Les mots se formaient enfin dans son cœur, solides, martelés, comme des actes qui ont coûté cher. Sa tête se releva. Il était beau. Elle vit son amour sur son visage, et dans ses yeux une douceur humaine qui ne les avait jamais éclairés.

— Moi aussi, dit-il, je suis un autre homme.

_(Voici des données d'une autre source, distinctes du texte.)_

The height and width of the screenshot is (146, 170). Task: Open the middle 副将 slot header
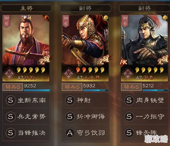[x=85, y=8]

Elle l’écoutait, émerveillée. Mais la joie qui naissait en elle montait lentement, n’était pas encore visible. Elle aurait voulu se lever. Elle ne pouvait pas. Le passé la tenait dans ses rets obscurs. Depuis trois mois que son esprit travaillait sur toutes ces choses, que son cœur souffrait, elle avait perdu la foi dans sa délivrance. Jamais plus la paix totale ne pourrait se faire ; jamais plus il ne lui rendrait ce qu’elle avait perdu, sa confiance, son souffle profond, l’étreinte passionnée de leurs nuits nuptiales.

— Ah ! murmura-t-elle, à présent peut-être… mais demain ! Tu te tourmenteras encore, tu regretteras…

— Comment, dit-il, d’une voix basse et sourde — et il tressaillit parce qu’elle aussi l’avait tutoyé — c’est toi qui regardes en arrière… c’est toi qui as peur !

Il s’était dressé, avait fait un pas vers la porte, puis, se retournant, lut la vérité dans son regard et l’écrasa contre sa poitrine.